Ireland is a very giving and altruistic society and our current donation rates, while not the highest in Europe, are still about 20 per million of population which ranks us just above mid-table in the list of European countries. However, we can and should do better. There is no evidence that presumed consent soft opt-out by itself will improve donor rates and to consider it without having the necessary infrastructure in place to support it would harm the gift of life ethic, which is so important to the idea of organ donation.

Therefore, before considering a change from opt-in to opt-out, let us look at the infrastructure that needs to be in place. First, we need specialised donor co-ordinators in all our major hospitals. As alluded to by Mr. Murphy, the NHS Blood and Transplant recently released details of a 50% increase in donation figures over the past number of years. One of the major factors in achieving that was the employment of a network of 250 specialist nurse co-ordinators throughout the UK system. Second, we need a national donor registry. The Government needs to give sufficient resources to publicity campaigns across the country to inform people of the meaning of presumed consent and to promote donor awareness. We also need proper funding for our national organ donation transplant office to allow it to function to its full potential. The importance of the infrastructure cannot be underestimated and will require additional resources to ensure that presumed consent soft opt-out is introduced properly.

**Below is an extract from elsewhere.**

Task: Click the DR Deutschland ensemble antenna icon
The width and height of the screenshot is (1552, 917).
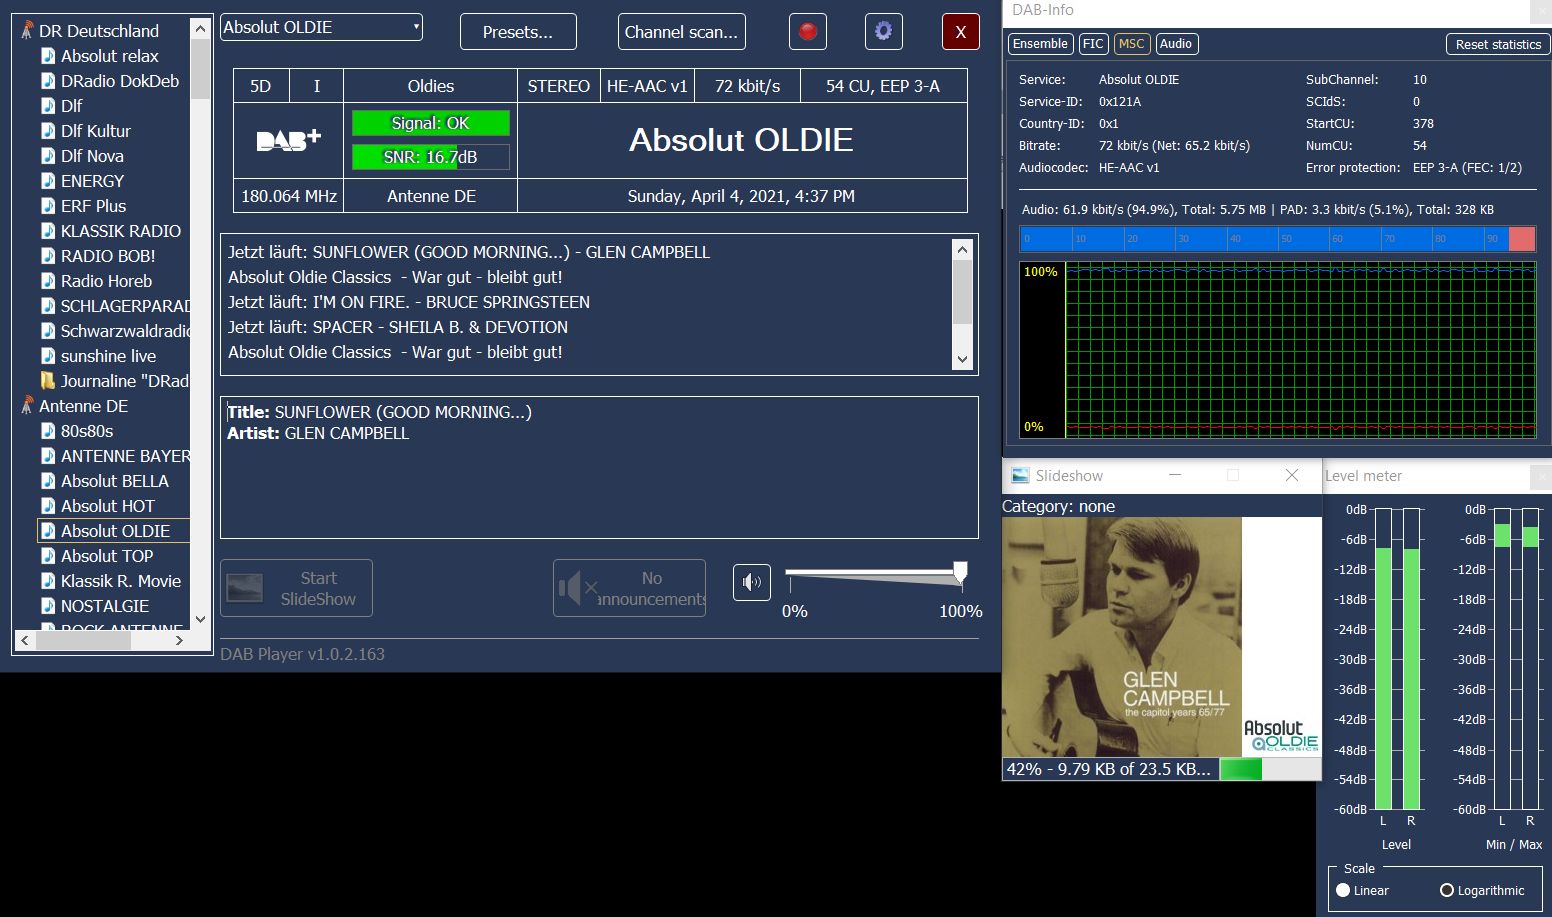Action: coord(27,31)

It would be wrong for committee members and their colleagues to legislate for a change to opt-out thinking that it will improve organ donation and transplantation without first addressing the weaknesses and gaps that exist in our current system. We support the premise of presumed consent soft opt-out but only if the aforementioned infrastructure is set in place beforehand. We owe it to the public and the many people awaiting a life-saving organ transplant to ensure that this is introduced with the necessary measures in place.